=== Section Start ===

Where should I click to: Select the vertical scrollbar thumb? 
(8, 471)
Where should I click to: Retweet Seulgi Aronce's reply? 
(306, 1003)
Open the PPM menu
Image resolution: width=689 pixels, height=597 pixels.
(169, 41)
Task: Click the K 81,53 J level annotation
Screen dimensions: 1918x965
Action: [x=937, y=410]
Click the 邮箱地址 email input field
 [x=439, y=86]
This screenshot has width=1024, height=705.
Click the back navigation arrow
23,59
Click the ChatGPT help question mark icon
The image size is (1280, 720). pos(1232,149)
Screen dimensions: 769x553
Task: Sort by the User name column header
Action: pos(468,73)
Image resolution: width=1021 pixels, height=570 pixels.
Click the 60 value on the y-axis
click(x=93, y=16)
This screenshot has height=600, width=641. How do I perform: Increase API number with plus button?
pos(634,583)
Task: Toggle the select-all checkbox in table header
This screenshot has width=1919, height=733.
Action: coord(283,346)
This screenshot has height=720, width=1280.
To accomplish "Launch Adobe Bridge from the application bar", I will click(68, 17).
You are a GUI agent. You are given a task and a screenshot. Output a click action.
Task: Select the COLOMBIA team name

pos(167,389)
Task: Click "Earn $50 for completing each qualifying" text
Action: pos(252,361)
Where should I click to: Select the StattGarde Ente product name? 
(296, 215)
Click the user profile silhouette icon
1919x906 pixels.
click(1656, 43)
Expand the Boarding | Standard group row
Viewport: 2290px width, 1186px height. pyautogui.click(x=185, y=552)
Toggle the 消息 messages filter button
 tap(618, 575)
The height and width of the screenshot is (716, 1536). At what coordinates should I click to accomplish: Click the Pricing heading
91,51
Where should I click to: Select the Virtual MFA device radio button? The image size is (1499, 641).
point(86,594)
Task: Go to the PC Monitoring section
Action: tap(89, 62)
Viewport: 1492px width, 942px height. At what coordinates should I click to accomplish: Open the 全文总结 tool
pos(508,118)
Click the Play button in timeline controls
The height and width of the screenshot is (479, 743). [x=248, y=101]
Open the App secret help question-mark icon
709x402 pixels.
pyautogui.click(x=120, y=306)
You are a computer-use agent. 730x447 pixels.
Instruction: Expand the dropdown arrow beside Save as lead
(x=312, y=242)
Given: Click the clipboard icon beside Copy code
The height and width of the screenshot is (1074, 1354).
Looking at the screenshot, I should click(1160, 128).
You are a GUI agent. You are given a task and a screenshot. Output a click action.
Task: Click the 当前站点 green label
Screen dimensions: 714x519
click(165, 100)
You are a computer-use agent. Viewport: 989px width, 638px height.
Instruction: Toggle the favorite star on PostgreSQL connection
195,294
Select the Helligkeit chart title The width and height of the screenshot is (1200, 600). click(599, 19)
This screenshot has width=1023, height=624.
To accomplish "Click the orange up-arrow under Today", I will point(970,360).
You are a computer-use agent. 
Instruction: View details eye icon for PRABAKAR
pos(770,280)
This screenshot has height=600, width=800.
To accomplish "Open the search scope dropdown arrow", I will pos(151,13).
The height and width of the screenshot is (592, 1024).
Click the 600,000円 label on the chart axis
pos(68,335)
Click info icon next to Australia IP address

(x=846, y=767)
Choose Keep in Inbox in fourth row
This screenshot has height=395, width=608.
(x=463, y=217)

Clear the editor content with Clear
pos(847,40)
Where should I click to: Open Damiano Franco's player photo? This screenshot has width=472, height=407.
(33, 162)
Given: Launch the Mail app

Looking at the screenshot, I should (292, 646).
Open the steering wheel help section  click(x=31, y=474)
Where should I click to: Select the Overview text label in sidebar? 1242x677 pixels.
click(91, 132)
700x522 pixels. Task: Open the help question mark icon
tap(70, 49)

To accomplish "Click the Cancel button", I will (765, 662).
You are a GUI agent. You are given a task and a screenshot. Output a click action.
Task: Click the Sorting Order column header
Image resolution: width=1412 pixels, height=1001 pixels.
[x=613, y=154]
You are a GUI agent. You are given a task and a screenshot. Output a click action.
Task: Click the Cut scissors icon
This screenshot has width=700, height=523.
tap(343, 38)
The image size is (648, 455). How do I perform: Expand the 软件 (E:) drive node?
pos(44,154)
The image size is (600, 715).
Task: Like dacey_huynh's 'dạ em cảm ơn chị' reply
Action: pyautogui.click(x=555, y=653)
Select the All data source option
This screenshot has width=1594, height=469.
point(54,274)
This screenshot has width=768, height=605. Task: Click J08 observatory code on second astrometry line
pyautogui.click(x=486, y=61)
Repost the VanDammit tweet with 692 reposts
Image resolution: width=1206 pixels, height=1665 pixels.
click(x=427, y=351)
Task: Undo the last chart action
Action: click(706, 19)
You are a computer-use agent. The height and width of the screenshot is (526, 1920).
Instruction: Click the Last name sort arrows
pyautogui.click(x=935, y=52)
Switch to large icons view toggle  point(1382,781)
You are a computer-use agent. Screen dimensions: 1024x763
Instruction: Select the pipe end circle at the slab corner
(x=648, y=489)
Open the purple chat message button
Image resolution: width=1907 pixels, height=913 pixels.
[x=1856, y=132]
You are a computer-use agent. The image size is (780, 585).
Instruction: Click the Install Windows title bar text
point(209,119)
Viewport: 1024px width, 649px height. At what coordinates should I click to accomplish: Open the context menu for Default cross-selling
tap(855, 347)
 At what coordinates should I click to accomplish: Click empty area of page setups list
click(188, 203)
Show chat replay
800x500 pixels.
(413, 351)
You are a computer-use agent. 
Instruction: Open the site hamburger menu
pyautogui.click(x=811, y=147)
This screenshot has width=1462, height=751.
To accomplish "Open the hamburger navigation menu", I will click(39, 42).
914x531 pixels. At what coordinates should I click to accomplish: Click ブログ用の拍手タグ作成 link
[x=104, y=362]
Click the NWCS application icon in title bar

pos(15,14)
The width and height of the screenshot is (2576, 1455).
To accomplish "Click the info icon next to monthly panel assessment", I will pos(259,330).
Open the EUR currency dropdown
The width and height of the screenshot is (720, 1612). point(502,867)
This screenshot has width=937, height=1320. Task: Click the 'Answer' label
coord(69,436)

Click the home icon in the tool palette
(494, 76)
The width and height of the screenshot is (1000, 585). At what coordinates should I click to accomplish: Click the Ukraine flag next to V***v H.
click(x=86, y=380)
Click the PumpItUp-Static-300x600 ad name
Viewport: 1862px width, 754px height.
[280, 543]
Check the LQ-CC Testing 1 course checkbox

=== Section End ===

In full and without deviation, reproduce the entries above.

Where should I click to: Select the vertical scrollbar thumb? 
(8, 471)
Where should I click to: Retweet Seulgi Aronce's reply? 
(306, 1003)
Open the PPM menu
Image resolution: width=689 pixels, height=597 pixels.
(169, 41)
Task: Click the K 81,53 J level annotation
Screen dimensions: 1918x965
Action: [x=937, y=410]
Click the 邮箱地址 email input field
 [x=439, y=86]
This screenshot has width=1024, height=705.
Click the back navigation arrow
23,59
Click the ChatGPT help question mark icon
The image size is (1280, 720). pos(1232,149)
Screen dimensions: 769x553
Task: Sort by the User name column header
Action: pos(468,73)
Image resolution: width=1021 pixels, height=570 pixels.
Click the 60 value on the y-axis
click(x=93, y=16)
This screenshot has height=600, width=641. How do I perform: Increase API number with plus button?
pos(634,583)
Task: Toggle the select-all checkbox in table header
This screenshot has width=1919, height=733.
Action: coord(283,346)
This screenshot has height=720, width=1280.
To accomplish "Launch Adobe Bridge from the application bar", I will click(68, 17).
You are a GUI agent. You are given a task and a screenshot. Output a click action.
Task: Select the COLOMBIA team name

pos(167,389)
Task: Click "Earn $50 for completing each qualifying" text
Action: pos(252,361)
Where should I click to: Select the StattGarde Ente product name? 
(296, 215)
Click the user profile silhouette icon
1919x906 pixels.
click(1656, 43)
Expand the Boarding | Standard group row
Viewport: 2290px width, 1186px height. pyautogui.click(x=185, y=552)
Toggle the 消息 messages filter button
 tap(618, 575)
The height and width of the screenshot is (716, 1536). At what coordinates should I click to accomplish: Click the Pricing heading
91,51
Where should I click to: Select the Virtual MFA device radio button? The image size is (1499, 641).
point(86,594)
Task: Go to the PC Monitoring section
Action: tap(89, 62)
Viewport: 1492px width, 942px height. At what coordinates should I click to accomplish: Open the 全文总结 tool
pos(508,118)
Click the Play button in timeline controls
The height and width of the screenshot is (479, 743). [x=248, y=101]
Open the App secret help question-mark icon
709x402 pixels.
pyautogui.click(x=120, y=306)
You are a computer-use agent. 730x447 pixels.
Instruction: Expand the dropdown arrow beside Save as lead
(x=312, y=242)
Given: Click the clipboard icon beside Copy code
The height and width of the screenshot is (1074, 1354).
Looking at the screenshot, I should click(1160, 128).
You are a GUI agent. You are given a task and a screenshot. Output a click action.
Task: Click the 当前站点 green label
Screen dimensions: 714x519
click(165, 100)
You are a computer-use agent. Viewport: 989px width, 638px height.
Instruction: Toggle the favorite star on PostgreSQL connection
195,294
Select the Helligkeit chart title The width and height of the screenshot is (1200, 600). click(599, 19)
This screenshot has width=1023, height=624.
To accomplish "Click the orange up-arrow under Today", I will point(970,360).
You are a computer-use agent. 
Instruction: View details eye icon for PRABAKAR
pos(770,280)
This screenshot has height=600, width=800.
To accomplish "Open the search scope dropdown arrow", I will pos(151,13).
The height and width of the screenshot is (592, 1024).
Click the 600,000円 label on the chart axis
pos(68,335)
Click info icon next to Australia IP address

(x=846, y=767)
Choose Keep in Inbox in fourth row
This screenshot has height=395, width=608.
(x=463, y=217)

Clear the editor content with Clear
pos(847,40)
Where should I click to: Open Damiano Franco's player photo? This screenshot has width=472, height=407.
(33, 162)
Given: Launch the Mail app

Looking at the screenshot, I should (292, 646).
Open the steering wheel help section  click(x=31, y=474)
Where should I click to: Select the Overview text label in sidebar? 1242x677 pixels.
click(91, 132)
700x522 pixels. Task: Open the help question mark icon
tap(70, 49)

To accomplish "Click the Cancel button", I will (765, 662).
You are a GUI agent. You are given a task and a screenshot. Output a click action.
Task: Click the Sorting Order column header
Image resolution: width=1412 pixels, height=1001 pixels.
[x=613, y=154]
You are a GUI agent. You are given a task and a screenshot. Output a click action.
Task: Click the Cut scissors icon
This screenshot has width=700, height=523.
tap(343, 38)
The image size is (648, 455). How do I perform: Expand the 软件 (E:) drive node?
pos(44,154)
The image size is (600, 715).
Task: Like dacey_huynh's 'dạ em cảm ơn chị' reply
Action: pyautogui.click(x=555, y=653)
Select the All data source option
This screenshot has width=1594, height=469.
point(54,274)
This screenshot has width=768, height=605. Task: Click J08 observatory code on second astrometry line
pyautogui.click(x=486, y=61)
Repost the VanDammit tweet with 692 reposts
Image resolution: width=1206 pixels, height=1665 pixels.
click(x=427, y=351)
Task: Undo the last chart action
Action: click(706, 19)
You are a computer-use agent. The height and width of the screenshot is (526, 1920).
Instruction: Click the Last name sort arrows
pyautogui.click(x=935, y=52)
Switch to large icons view toggle  point(1382,781)
You are a computer-use agent. Screen dimensions: 1024x763
Instruction: Select the pipe end circle at the slab corner
(x=648, y=489)
Open the purple chat message button
Image resolution: width=1907 pixels, height=913 pixels.
[x=1856, y=132]
You are a computer-use agent. The image size is (780, 585).
Instruction: Click the Install Windows title bar text
point(209,119)
Viewport: 1024px width, 649px height. At what coordinates should I click to accomplish: Open the context menu for Default cross-selling
tap(855, 347)
 At what coordinates should I click to accomplish: Click empty area of page setups list
click(188, 203)
Show chat replay
800x500 pixels.
(413, 351)
You are a computer-use agent. 
Instruction: Open the site hamburger menu
pyautogui.click(x=811, y=147)
This screenshot has width=1462, height=751.
To accomplish "Open the hamburger navigation menu", I will click(39, 42).
914x531 pixels. At what coordinates should I click to accomplish: Click ブログ用の拍手タグ作成 link
[x=104, y=362]
Click the NWCS application icon in title bar

pos(15,14)
The width and height of the screenshot is (2576, 1455).
To accomplish "Click the info icon next to monthly panel assessment", I will pos(259,330).
Open the EUR currency dropdown
The width and height of the screenshot is (720, 1612). point(502,867)
This screenshot has width=937, height=1320. Task: Click the 'Answer' label
coord(69,436)

Click the home icon in the tool palette
(494, 76)
The width and height of the screenshot is (1000, 585). At what coordinates should I click to accomplish: Click the Ukraine flag next to V***v H.
click(x=86, y=380)
Click the PumpItUp-Static-300x600 ad name
Viewport: 1862px width, 754px height.
[280, 543]
Check the LQ-CC Testing 1 course checkbox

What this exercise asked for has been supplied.